7. Ablation Study: What Actually Matters?

Removing one component at a time (Qwen3-4B):

Removed Part Math ↓ General ↓
No RL for Challenger -3.70 -4.10
No Repetition Penalty -1.30 -2.85
No Filtering -0.71 -6.15

Take-away: RL for the Challenger and quality filtering are non-negotiable.


8. Interaction with Supervised Data

R-Zero still cooperates with human labels.

Experiment:

  1. Baseline: fine-tune on 10 k labelled examples.
  2. R-Zero first → then fine-tune on the same 10 k examples.

Result: +2.35 extra points.
Interpretation: self-evolution “pre-conditions” the model, making later supervised learning more effective.


9. Installation Troubleshooting Guide

Symptom Likely Cause Fix
Script hangs during question generation math_verify infinite loop Restart; checkpoint auto-resumes
CUDA OOM Batch size too large Lower batch_size in configs/*.yaml
WandB login fails Missing token Add "wandb": "your_key" to tokens.json
Unicode errors Locale mis-match export PYTHONIOENCODING=utf-8

10. Frequently Asked Questions

Q1: How much GPU memory do I need?

A single 80 GB A100 can train 4 B–8 B models. Smaller GPUs work if you reduce batch size and enable gradient checkpointing.
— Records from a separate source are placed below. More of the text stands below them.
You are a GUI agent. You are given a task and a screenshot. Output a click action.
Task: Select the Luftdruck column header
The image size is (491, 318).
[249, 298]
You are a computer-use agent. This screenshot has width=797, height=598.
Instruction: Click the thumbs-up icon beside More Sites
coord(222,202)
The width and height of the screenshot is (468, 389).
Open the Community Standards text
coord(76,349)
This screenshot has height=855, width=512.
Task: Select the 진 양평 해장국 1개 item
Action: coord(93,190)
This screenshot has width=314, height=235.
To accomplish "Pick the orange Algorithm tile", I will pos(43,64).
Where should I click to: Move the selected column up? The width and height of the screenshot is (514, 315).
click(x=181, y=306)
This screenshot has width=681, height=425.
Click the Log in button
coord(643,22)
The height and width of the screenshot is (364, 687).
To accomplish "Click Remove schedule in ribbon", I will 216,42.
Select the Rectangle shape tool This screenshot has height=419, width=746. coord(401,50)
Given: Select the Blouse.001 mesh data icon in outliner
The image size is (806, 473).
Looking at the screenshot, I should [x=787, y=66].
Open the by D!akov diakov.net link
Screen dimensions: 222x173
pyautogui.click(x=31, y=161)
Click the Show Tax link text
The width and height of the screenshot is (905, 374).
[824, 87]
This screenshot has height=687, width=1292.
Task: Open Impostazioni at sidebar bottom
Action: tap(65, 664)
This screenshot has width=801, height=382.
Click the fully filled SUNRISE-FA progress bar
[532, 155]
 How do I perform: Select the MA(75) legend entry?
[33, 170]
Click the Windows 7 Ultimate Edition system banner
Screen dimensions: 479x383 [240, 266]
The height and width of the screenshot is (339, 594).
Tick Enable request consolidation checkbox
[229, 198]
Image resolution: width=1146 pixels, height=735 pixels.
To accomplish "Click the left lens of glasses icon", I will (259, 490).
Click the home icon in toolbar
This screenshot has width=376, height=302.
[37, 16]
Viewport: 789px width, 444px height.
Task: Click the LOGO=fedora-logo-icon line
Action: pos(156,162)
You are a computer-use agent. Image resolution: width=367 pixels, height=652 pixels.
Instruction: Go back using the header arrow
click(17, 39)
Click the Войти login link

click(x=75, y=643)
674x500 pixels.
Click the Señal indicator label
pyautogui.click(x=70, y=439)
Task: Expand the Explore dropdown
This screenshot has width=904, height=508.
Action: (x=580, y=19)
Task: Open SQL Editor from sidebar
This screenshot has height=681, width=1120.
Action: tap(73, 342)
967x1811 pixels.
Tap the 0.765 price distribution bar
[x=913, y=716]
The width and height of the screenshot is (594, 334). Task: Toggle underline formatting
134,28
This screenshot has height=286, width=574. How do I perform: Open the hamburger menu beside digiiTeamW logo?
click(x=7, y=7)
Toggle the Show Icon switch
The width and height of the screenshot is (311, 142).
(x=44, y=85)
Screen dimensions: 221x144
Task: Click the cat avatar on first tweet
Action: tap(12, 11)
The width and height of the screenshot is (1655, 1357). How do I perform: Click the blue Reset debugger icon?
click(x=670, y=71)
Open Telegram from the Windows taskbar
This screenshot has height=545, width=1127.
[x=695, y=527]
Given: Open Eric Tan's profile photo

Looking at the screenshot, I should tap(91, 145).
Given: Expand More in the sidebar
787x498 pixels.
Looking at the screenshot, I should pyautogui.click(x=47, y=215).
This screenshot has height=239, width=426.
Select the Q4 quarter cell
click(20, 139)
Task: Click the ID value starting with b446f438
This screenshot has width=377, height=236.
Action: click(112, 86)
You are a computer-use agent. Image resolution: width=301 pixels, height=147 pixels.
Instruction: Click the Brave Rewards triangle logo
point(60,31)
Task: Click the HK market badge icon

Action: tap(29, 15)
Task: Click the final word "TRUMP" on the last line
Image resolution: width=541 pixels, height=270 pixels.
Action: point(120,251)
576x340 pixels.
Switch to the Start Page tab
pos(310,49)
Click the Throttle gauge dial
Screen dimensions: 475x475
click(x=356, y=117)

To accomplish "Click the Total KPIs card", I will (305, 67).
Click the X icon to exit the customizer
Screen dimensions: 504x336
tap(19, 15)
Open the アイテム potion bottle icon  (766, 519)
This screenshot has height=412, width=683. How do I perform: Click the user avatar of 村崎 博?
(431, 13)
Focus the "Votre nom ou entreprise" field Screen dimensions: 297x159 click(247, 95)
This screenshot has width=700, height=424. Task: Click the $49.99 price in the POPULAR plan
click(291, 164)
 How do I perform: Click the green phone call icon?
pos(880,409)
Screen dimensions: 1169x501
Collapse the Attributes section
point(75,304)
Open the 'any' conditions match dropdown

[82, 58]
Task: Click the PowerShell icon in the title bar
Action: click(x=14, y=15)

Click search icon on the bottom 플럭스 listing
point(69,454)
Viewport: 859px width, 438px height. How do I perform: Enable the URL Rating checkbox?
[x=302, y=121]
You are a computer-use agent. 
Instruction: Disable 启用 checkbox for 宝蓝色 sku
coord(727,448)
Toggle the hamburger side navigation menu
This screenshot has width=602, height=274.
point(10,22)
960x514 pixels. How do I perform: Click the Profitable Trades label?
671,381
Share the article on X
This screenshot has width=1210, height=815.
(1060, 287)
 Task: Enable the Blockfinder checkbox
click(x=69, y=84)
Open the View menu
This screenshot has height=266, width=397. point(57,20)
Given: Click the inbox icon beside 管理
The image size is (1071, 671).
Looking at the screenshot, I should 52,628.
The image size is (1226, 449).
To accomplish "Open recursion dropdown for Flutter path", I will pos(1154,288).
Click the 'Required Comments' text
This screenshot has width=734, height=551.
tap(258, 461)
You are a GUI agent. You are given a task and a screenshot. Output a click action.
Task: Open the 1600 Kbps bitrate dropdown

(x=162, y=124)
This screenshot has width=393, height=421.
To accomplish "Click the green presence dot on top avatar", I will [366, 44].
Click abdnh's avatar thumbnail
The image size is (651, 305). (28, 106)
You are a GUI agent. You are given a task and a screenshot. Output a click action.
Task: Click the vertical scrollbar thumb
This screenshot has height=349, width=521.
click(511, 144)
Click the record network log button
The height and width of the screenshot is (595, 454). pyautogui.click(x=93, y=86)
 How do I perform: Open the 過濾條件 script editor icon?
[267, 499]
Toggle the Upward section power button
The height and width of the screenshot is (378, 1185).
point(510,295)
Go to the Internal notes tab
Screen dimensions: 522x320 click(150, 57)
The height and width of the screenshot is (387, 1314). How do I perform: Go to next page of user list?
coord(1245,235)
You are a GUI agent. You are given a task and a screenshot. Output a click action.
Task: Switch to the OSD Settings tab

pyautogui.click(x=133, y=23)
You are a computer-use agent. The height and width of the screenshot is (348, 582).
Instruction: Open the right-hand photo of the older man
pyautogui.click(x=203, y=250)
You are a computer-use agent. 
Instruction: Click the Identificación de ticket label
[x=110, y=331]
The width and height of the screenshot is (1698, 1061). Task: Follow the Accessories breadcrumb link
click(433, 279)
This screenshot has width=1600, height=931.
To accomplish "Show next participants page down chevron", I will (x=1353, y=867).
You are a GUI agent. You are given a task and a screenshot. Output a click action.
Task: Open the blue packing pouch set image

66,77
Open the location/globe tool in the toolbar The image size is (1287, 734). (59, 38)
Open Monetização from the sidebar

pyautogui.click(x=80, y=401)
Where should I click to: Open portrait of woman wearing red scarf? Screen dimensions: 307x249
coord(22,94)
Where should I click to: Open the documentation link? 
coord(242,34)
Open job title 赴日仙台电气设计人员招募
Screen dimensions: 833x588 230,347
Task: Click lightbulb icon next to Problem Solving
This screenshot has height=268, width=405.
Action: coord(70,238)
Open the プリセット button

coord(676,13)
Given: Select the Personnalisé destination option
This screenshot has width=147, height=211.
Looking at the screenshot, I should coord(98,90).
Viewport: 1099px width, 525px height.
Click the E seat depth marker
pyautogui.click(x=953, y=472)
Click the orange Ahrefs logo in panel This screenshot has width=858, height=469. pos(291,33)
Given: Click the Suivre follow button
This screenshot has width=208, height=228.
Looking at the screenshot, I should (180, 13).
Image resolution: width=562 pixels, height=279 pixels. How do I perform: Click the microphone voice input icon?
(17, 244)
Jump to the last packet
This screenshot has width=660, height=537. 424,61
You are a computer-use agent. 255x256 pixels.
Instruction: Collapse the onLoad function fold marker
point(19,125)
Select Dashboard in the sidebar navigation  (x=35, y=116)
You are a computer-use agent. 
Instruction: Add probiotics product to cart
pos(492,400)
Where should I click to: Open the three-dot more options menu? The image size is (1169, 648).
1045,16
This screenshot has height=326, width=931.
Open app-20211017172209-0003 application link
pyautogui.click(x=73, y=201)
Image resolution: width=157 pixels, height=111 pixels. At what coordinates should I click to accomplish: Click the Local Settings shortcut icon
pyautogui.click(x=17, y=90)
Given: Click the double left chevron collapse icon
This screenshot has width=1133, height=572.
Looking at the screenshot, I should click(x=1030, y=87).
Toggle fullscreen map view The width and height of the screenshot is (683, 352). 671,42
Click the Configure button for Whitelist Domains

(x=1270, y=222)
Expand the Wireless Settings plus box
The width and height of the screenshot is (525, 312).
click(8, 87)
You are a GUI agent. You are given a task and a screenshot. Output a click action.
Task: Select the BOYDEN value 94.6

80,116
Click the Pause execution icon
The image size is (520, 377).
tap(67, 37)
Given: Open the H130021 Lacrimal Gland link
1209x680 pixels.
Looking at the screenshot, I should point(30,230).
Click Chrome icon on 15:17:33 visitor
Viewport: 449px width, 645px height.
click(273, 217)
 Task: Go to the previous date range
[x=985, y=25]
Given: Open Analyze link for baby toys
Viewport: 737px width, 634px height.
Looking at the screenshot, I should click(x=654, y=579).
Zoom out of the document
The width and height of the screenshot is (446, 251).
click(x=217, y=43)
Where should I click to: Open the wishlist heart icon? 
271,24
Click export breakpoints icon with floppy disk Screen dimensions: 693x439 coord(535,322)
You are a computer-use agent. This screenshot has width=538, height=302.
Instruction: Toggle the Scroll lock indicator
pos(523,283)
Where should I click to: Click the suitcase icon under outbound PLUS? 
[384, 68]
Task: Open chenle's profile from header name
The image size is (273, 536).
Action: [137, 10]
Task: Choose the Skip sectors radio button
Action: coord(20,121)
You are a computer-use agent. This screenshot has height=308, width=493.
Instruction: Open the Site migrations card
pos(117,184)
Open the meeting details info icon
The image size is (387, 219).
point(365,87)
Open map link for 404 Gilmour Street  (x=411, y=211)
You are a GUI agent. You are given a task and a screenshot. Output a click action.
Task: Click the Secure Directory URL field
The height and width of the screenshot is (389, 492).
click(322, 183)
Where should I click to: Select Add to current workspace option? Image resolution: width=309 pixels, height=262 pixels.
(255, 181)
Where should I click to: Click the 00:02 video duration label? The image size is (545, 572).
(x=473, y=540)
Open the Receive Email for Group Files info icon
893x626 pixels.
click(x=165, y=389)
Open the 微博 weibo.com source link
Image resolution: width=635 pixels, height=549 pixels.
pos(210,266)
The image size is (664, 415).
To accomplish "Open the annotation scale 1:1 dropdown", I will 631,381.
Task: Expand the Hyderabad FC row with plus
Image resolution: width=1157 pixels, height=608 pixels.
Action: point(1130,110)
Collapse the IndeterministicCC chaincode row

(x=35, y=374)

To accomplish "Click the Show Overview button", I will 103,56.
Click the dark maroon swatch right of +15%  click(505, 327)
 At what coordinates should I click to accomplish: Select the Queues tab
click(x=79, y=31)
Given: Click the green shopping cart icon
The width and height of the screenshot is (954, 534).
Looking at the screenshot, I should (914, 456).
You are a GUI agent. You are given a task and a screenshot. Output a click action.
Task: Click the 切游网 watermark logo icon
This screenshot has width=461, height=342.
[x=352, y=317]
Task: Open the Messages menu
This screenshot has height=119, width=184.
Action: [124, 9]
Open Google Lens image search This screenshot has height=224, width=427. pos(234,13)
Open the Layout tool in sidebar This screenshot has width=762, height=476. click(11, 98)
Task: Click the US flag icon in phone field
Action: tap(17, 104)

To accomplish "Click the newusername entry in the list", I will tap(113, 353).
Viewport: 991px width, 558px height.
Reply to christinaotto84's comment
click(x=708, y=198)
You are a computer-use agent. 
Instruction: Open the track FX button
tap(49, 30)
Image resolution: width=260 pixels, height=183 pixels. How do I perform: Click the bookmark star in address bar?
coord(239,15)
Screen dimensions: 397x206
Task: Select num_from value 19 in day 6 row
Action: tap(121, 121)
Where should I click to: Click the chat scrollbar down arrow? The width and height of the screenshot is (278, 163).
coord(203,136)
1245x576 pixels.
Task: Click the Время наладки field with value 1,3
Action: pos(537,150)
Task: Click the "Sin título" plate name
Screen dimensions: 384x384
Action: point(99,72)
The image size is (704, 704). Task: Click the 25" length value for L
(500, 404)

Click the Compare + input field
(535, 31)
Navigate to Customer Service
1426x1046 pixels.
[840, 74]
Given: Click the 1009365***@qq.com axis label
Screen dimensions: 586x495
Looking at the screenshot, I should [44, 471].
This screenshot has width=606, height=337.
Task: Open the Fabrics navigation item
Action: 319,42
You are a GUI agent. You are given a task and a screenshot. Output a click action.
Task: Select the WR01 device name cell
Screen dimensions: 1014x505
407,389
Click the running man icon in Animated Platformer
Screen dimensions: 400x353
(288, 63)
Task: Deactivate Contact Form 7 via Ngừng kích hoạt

Q2: Can I use a different base model?

Yes. Any Hugging Face causal LM with a ForCausalLM class is compatible. Replace the model name in scripts/main.sh.

Q3: Is the generated dataset public?

Not automatically. Each run writes the questions to generated_question/iter{1,2,3}. You can push to the Hub by setting --push_to_hub.

Q4: Does R-Zero work for languages other than English?

The paper focuses on English math problems, but the framework is language-agnostic. Ensure your base model supports the target language.

Q5: How do I stop after one iteration?

Add --max_iterations 1 to the launch command. The checkpoint is still compatible with later continuation.


11. Limitations and Next Steps

Current Limitation Future Direction
Needs verifiable answers (math/code) Extend to open-ended tasks via learned reward models
Label accuracy falls as questions get harder Use ensembles or human verification for final rounds
Training cost grows linearly with iterations Investigate early stopping and better sample efficiency

12. Ethical and Practical Considerations

  • Data Leakage: Generated questions are new, but may overlap with existing benchmarks. Always run a de-duplication step before production use.
  • Compute Cost: Three iterations of an 8 B model ≈ 300 GPU-hours. Consider carbon offsets or spot instances.
  • Model Release: If you publish derivative weights, include a note that they originate from R-Zero self-evolution.

13. Citation

If you use R-Zero in your work, please cite:

@misc{huang2025rzeroselfevolvingreasoningllm,
  title={R-Zero: Self-Evolving Reasoning LLM from Zero Data},
  author={Chengsong Huang and Wenhao Yu and Xiaoyang Wang and Hongming Zhang and Zongxia Li and Ruosen Li and Jiaxin Huang and Haitao Mi and Dong Yu},
  year={2025},
  eprint={2508.05004},
  archivePrefix={arXiv},
  primaryClass={cs.LG},
  url={https://arxiv.org/abs/2508.05004}
}

14. Final Thoughts

R-Zero turns the classic data-hungry pipeline on its head. Instead of asking, “Where can we get more labelled problems?” it asks, “What if the model creates the problems it needs most?”

For educators, researchers, and engineers, that shift opens the door to truly autonomous improvement loops. Clone the repo, run the script, and watch your base model evolve—no textbooks required.